(Dataset records)
........

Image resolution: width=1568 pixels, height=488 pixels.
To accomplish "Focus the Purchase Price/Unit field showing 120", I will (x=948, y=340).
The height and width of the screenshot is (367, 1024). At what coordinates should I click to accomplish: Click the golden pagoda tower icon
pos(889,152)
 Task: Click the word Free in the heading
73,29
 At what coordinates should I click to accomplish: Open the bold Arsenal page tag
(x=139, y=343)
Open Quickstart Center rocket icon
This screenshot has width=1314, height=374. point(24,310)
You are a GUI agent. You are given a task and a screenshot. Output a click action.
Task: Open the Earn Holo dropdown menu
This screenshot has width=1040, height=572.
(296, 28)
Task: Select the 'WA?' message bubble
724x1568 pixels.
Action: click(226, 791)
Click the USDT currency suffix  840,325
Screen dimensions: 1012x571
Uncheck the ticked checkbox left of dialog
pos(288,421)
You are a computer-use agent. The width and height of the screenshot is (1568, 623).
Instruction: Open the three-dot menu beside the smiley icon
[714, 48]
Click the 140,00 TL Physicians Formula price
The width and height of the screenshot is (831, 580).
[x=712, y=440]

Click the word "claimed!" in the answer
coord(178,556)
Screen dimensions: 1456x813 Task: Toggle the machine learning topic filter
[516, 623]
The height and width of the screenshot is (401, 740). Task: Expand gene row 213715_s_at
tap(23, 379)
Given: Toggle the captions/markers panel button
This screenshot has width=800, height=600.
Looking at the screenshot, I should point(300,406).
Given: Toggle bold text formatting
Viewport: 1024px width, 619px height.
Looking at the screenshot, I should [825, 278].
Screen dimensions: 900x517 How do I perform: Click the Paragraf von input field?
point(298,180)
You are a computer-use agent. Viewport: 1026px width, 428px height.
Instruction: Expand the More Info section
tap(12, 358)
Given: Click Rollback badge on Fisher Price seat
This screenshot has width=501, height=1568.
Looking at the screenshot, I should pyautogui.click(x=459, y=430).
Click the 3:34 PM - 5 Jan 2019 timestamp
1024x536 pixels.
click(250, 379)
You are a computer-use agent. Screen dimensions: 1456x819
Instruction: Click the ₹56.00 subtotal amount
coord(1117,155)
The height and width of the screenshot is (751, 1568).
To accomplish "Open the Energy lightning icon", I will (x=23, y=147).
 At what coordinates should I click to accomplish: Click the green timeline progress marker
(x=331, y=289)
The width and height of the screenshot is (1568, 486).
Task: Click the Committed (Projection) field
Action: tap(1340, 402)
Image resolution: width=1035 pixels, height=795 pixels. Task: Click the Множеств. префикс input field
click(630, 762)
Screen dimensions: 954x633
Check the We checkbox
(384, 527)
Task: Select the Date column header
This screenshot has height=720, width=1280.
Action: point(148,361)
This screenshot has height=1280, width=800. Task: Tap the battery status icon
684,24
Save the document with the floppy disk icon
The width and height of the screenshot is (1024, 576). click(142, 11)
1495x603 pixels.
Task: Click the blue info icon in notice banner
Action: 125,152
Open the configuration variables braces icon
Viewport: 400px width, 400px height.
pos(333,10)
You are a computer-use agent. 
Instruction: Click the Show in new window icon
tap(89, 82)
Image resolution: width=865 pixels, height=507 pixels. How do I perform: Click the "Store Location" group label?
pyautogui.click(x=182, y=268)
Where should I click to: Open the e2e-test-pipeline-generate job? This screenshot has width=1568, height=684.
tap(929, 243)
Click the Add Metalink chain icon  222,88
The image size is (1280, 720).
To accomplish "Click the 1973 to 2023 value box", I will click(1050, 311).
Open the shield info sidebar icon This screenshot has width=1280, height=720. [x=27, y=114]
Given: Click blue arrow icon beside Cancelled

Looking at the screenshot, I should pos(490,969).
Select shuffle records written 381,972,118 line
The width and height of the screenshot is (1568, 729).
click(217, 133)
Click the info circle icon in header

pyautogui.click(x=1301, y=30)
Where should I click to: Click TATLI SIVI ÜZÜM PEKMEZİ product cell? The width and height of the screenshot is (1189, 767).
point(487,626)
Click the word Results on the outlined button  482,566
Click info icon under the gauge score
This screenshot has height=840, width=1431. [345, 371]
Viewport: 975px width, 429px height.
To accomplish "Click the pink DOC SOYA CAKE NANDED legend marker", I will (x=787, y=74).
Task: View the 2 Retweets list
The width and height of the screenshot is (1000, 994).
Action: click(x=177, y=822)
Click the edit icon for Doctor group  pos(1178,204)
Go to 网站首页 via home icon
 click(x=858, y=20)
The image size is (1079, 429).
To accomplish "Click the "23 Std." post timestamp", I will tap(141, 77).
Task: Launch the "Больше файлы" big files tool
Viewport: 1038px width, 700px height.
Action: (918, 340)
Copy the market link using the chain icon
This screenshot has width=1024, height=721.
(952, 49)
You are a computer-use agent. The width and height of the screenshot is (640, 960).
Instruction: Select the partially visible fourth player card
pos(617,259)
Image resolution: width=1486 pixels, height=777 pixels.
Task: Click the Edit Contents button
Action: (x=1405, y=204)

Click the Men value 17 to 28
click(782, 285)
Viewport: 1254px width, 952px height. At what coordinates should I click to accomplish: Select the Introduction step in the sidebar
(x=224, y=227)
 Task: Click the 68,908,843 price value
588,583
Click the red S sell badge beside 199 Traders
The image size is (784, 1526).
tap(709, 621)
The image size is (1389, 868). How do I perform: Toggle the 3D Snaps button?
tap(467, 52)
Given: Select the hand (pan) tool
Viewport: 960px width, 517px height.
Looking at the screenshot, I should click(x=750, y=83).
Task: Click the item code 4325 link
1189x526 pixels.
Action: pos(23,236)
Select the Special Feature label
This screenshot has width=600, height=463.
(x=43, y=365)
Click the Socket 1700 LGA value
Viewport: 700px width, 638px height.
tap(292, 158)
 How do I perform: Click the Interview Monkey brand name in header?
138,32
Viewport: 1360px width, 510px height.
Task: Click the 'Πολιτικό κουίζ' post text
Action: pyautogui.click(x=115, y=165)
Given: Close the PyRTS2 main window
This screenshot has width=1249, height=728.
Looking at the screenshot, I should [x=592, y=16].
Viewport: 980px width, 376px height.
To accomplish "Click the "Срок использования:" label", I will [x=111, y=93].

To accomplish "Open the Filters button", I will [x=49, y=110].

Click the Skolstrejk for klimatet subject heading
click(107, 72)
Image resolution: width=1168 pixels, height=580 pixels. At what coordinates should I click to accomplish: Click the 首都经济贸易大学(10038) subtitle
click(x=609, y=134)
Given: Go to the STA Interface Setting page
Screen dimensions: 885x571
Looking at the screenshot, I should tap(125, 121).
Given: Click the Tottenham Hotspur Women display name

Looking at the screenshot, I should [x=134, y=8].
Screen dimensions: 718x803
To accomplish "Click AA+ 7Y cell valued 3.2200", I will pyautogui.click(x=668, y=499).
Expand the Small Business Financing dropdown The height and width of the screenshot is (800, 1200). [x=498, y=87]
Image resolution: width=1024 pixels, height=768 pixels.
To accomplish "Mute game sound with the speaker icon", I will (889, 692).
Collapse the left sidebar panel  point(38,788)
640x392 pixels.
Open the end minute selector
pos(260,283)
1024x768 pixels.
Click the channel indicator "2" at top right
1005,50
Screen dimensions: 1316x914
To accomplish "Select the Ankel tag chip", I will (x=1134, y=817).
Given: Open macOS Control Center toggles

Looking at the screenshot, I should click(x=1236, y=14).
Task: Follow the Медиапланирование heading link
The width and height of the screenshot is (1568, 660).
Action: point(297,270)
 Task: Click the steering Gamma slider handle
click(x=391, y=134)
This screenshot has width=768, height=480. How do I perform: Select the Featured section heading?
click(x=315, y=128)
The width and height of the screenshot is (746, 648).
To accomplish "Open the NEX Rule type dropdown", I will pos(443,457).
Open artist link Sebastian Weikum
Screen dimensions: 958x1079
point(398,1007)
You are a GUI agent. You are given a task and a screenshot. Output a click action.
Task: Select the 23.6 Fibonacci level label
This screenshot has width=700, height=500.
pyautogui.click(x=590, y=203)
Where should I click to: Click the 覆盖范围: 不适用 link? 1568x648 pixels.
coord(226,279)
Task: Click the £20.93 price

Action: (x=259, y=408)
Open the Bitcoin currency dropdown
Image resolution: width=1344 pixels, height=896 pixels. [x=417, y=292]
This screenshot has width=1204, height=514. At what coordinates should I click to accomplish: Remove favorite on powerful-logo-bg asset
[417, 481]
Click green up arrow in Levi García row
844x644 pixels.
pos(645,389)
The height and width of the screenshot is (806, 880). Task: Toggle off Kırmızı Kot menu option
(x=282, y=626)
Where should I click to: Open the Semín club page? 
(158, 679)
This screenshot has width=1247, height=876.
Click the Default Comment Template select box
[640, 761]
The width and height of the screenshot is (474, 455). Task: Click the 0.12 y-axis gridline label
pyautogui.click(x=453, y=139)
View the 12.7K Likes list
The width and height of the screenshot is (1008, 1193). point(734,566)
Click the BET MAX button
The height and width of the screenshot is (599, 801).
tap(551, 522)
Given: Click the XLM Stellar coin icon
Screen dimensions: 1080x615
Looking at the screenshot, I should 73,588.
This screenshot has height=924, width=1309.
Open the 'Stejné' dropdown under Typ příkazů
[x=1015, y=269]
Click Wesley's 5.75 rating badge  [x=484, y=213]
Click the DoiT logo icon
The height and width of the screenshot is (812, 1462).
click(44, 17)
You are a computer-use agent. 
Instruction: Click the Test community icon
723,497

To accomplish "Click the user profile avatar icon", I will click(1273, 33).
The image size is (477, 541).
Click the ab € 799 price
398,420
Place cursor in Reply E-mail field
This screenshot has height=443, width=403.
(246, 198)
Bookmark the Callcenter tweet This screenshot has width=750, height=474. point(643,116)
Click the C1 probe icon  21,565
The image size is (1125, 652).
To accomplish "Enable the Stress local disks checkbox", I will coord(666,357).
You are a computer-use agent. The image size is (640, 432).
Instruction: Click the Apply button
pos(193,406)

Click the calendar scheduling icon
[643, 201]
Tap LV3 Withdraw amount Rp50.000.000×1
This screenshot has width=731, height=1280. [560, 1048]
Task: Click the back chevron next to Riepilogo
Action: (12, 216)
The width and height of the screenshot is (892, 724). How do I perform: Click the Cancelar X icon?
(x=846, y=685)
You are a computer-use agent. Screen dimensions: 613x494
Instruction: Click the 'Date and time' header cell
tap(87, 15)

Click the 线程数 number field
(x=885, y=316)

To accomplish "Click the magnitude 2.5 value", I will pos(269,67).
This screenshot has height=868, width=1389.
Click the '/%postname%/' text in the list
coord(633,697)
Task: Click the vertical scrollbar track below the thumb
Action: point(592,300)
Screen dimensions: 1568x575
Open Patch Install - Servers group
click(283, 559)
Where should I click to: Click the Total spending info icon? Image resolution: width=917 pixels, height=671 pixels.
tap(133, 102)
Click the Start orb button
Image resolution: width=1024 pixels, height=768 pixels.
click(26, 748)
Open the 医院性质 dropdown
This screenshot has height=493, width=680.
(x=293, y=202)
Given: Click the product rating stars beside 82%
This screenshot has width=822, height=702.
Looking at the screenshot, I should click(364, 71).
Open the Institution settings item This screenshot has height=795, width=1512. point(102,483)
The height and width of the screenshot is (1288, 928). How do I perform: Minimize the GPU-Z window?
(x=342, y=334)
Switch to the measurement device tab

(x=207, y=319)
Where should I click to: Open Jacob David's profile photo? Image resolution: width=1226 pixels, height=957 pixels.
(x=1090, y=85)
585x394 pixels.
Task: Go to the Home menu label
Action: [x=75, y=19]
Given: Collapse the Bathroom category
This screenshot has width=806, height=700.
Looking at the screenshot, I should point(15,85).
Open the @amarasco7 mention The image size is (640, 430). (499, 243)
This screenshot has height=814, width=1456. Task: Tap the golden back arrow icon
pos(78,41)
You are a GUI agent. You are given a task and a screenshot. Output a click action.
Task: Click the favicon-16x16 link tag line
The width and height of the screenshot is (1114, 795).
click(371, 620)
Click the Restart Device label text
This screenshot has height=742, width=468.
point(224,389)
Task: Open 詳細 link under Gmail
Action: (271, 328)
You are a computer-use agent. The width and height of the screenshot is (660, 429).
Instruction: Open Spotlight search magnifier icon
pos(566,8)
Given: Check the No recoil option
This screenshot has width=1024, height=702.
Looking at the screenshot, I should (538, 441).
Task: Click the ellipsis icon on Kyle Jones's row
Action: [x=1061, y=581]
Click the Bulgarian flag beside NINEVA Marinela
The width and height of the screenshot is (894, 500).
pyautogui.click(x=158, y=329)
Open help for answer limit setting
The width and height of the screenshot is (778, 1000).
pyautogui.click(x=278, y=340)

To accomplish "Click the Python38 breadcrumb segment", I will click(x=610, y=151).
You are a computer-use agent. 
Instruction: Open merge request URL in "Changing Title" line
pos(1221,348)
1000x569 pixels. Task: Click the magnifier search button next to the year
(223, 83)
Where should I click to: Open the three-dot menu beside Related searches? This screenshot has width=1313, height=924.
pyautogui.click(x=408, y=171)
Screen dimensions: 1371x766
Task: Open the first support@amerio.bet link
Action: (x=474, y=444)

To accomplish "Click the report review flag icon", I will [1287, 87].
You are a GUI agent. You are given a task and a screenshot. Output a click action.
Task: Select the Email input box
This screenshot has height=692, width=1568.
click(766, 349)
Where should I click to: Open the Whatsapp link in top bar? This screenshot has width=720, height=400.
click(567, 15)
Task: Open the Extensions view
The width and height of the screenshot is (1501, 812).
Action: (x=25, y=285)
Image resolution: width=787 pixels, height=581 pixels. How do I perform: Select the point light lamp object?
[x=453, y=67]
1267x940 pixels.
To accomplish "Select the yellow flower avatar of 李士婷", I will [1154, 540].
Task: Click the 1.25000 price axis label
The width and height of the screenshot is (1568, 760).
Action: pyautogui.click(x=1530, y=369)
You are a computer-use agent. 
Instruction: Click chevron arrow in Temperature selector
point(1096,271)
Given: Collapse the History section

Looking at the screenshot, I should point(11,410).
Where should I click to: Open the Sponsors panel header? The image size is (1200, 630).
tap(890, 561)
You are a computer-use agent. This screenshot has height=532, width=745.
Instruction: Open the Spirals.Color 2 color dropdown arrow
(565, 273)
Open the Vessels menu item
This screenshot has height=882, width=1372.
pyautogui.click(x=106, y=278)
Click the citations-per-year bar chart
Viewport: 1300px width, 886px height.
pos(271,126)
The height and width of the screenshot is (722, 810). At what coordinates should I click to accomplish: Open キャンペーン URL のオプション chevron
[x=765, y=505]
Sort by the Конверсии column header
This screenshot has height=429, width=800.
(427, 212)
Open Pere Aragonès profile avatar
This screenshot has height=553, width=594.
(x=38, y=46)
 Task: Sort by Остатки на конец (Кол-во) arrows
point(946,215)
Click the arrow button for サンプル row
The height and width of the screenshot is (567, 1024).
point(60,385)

........

◆ Assignment: Up to and including the line that contains "Task: Open the Earn Holo dropdown menu", restate word for word every line of the entries, starting from the first.

◆ Answer to the exercise:
Image resolution: width=1568 pixels, height=488 pixels.
To accomplish "Focus the Purchase Price/Unit field showing 120", I will (x=948, y=340).
The height and width of the screenshot is (367, 1024). At what coordinates should I click to accomplish: Click the golden pagoda tower icon
pos(889,152)
 Task: Click the word Free in the heading
73,29
 At what coordinates should I click to accomplish: Open the bold Arsenal page tag
(x=139, y=343)
Open Quickstart Center rocket icon
This screenshot has width=1314, height=374. point(24,310)
You are a GUI agent. You are given a task and a screenshot. Output a click action.
Task: Open the Earn Holo dropdown menu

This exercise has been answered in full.